Kedua, anugerah gelar tak berkorelasi dengan kontribusi akademik dan terkadang kehilangan rukun dan syarat. Ketika akademik diperlukan sejumlah syarat untuk terpenuhi, namun ada pula tanpa rukun dan syarat gelar diberikan. Bukankah menambah deretan anomali yang berkelanjutan. Sungguh mudah gelar disandang. Ada pula gelar kehormatan dan adat diberikan. Namun, pada gilirannya berperilaku terbalik atas anugerah yang diperoleh. Seakan, demikian mudah gelar diberi dan diperoleh. Apakah demikian wajah peradaban manusia modern?
Ketiga, hilangnya budaya nilai agama dan moral sebagai standar kualitas lembaga. Ketika the founding father merumuskan dasar negara dan UUD 1945 mengawali dengan kata Allah, pertanda nilai agama menjadi tujuan utama yang mewarnai moral anak bangsa. Demikian pula atas tujuan pendidikan nasional adalah "berkembangnya potensi peserta didik agar menjadi manusia yang beriman dan bertakwa kepada Tuhan Yang Maha Esa, berakhlak mulia, sehat, berilmu, cakap, kreatif, mandiri, dan menjadi warga negara yang demokratis serta bertanggung jawab.”
Namun sayangnya, alat ukur ketuntasan belajar dan akreditasi kelembagaan atau prodi justeru tidak meletakkan tujuan pendidikan nasional secara utuh (teritama standard moral). Sungguh anomali yang membingungkan.
Keempat, serasa hambar keadilan, namun suburnya aturan. Sungguh aturan demi aturan, mulai tingkatan tertinggi sampai terendah telah disusun. Bahkan, dalam waktu singkat terkadang dilakukan amandemen dan revisi. Namun, tumpukan aturan yang demikian kurang berkorelasi dengan tataran realita. Kemunculan aturan masih pada tataran penegakan aturan, belum pada penegakan keadilan.

[Entri tentang pencarian kata dan elemen]
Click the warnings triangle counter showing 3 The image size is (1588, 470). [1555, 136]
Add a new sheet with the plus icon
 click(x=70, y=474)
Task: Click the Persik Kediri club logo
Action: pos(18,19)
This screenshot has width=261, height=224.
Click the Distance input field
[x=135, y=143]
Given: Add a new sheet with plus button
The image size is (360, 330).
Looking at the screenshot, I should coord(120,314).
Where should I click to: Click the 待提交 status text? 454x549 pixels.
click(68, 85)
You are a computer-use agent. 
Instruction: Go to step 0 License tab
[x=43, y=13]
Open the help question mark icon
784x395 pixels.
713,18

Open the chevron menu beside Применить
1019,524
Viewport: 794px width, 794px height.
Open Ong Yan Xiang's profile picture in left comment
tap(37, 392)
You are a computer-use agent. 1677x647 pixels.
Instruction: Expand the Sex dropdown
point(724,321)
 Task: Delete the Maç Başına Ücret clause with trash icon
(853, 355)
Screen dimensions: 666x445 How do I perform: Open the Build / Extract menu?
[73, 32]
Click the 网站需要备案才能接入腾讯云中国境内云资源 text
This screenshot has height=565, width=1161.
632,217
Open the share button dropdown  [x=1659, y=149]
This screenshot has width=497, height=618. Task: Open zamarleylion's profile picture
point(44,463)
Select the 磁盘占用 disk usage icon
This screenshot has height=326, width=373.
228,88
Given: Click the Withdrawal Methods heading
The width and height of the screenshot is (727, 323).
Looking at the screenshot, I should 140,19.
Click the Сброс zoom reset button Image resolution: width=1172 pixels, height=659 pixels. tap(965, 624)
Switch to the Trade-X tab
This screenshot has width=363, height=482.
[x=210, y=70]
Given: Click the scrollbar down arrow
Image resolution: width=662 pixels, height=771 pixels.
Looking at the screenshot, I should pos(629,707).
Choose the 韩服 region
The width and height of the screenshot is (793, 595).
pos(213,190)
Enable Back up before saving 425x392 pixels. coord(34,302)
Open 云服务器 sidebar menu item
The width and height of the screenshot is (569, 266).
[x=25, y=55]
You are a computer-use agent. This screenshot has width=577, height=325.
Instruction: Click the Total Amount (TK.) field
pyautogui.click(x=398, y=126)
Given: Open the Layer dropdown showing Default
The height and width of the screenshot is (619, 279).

- URAIAN TUGAS -
Lanjutkan teks bacaan tentang anomali gelar, pendidikan, dan aturan di atas, dimulai tepat setelah kalimat terakhirnya.

- JAWABAN LATIHAN -
Kelima, hilangnya idealisme intelektual dikerangkeng agar muncul para pembiar kesalahan muncul dominan dengan tepukan gemuruh. Atau munculnya para penghujat yang menggunakan "kacamata kuda" yang acapkali kehilangan rasionalitas dan kesantunan dalam berargumentasi. Dominasi antara pembiar kesalahan dan penghujat saling tarik menarik (kepentingan dan keuntungan), sembari keduanya sesekali memijak kaum idealis yang tak tertarik pada keduanya.
Keenam, bergantinya media sosial sebagai media informasi yang mencerdaskan menjadi media saling publikasi diri yang menggiring pada "peng-aku-an" atau saling menghujat. Ketika Iblis ingin diakui asal kejadiannya yang dianggap mulia, maka peradaban modern ingin diakui apa yang dilakukan untuk dihargai dan memperoleh decak kagum sesama. Bila dilakukan kaum jelata, maka masih bisa dimaklumi. Namun, bila dilakukan para punggawa, maka anomali semakin menguat untuk diakui.
Ketujuh, Tatkala manusia watak dasarnya fitrah (suci), namun dalam realitas berada pada sisi sebaliknya. Bila watak dasar ingin dipuji, namun realitanya suka menghina. Bila watak dasar ingin di atas, namun realitanya suka saling menjatuhkan. Bila watak dasar suka daging masak nan lezat, namun realitanya suka makan bangkai. Bila watak dasar senang kebaikan, namun realitanya menyebar kejahatan.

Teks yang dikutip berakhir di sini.